An American woman has appeared in court on charges she acted as a spy for Iraq while Saddam Hussein was in power.
Ms Lindauer says she is innocent of the spy charges
Susan Lindauer, 41, of Takoma Park, Maryland, made no plea when she appeared before a court in Baltimore.
The former journalist and congressional aide is accused of conspiracy to act as an unregistered foreign agent of the Iraqi Intelligence Service.
She is also charged with taking money from the Iraqi government. If convicted she could face up to 25 years in jail.
After she was arrested, Ms Lindauer shouted to reporters: "I'm an anti-war activist and I'm innocent."
"I did more to stop terrorism in this country than anybody else. I have done good things for this country," she reportedly told WBAL-TV outside the Baltimore FBI office.
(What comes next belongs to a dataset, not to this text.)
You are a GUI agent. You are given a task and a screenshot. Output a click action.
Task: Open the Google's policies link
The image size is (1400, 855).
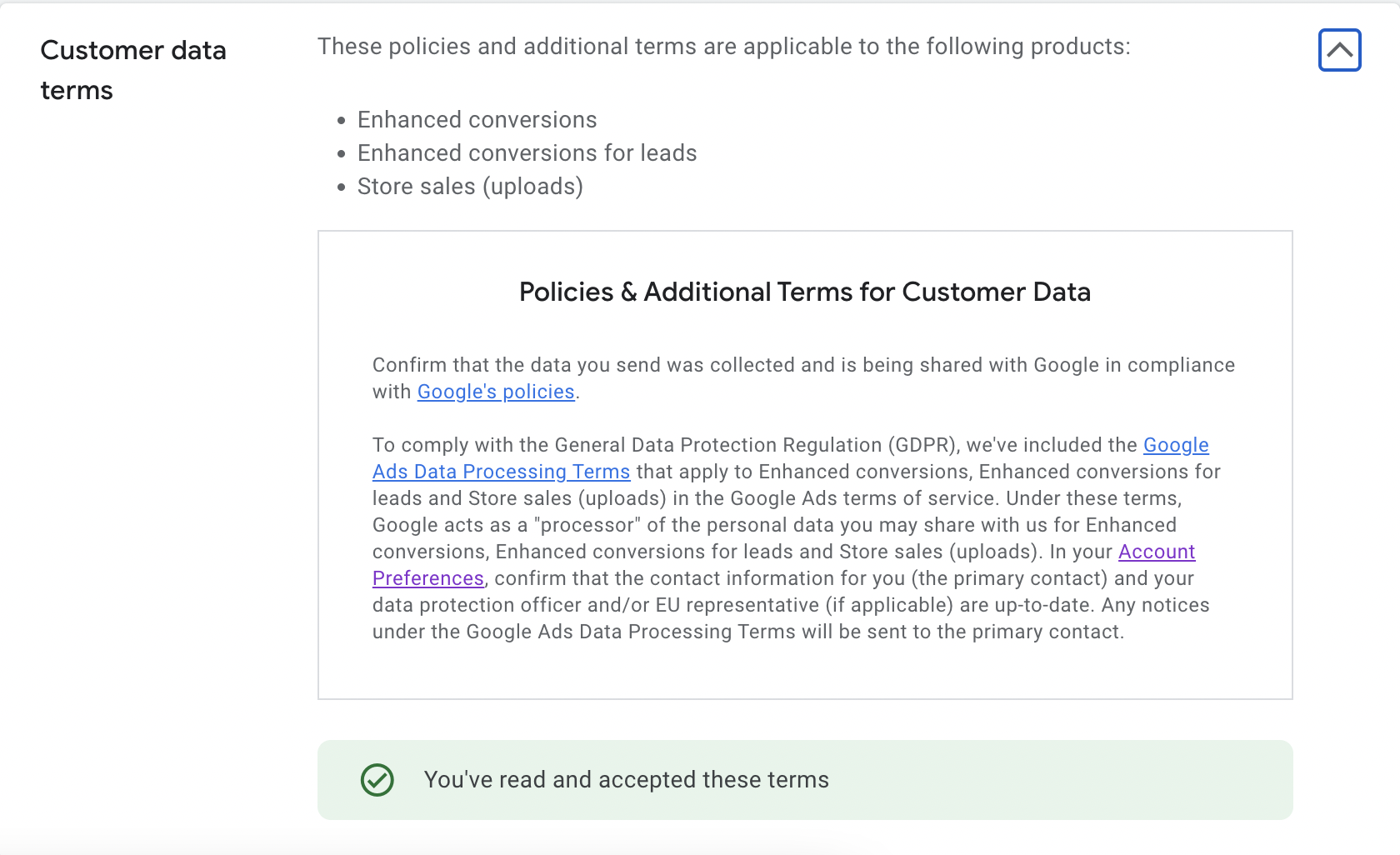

Allegations against Ms Lindauer contained in the indictment also include:
- Accepting payments of around $10,000 (£5,535) from Iraqi intelligence;
- Making a series of visits between 1999 and 2002 to Iraq's United Nations mission in New York to meet agents;
- Meeting intelligence officers during a visit to Baghdad in 2002;
- Meeting an undercover FBI agent posing as a Libyan officer and discussing with him support for "resistance groups" in post-war Iraq.
The White House says Ms Lindauer is a "distant relative" of Chief of Staff Andrew Card.
She is said to have worked for magazines such as US News and World Report before becoming a political spokesperson.
She reportedly worked for the then Democratic Representative Ron Wyden before joining the office of former Democratic presidential candidate Carol Moseley-Braun.
A spokesman for Mr Wyden - now a senator - said she had worked for his office for a "short period of time".
A publisher from Chicago was earlier convicted of spying for Iraq
Ms Moseley-Braun's spokesperson said the former senator did not remember Ms Lindauer.
The charges against Ms Lindauer are included in a case against the two sons of a former Iraqi diplomat.
Wisam Noman al-Anbuke and Raed Roman al-Anbuke were charged last year with passing information to Iraqi intelligence about Iraqi dissidents living in the US.
US authorities believe the Iraq Intelligence Service was involved in trying to locate, intimidate and kill Iraqi defectors and dissidents, as well as terrorist operations including an attempted assassination of President George Bush senior.
In January the publisher of an Arabic-language newspaper in Chicago, Khaled Abdel-Latif Dumeisi, was found guilty of conspiracy and acting as an unregistered agent of Iraq.
Mr Dumeisi - who is Palestinian-born - was accused of spying on Iraqi dissidents and contacting at least four Iraqi intelligence officers.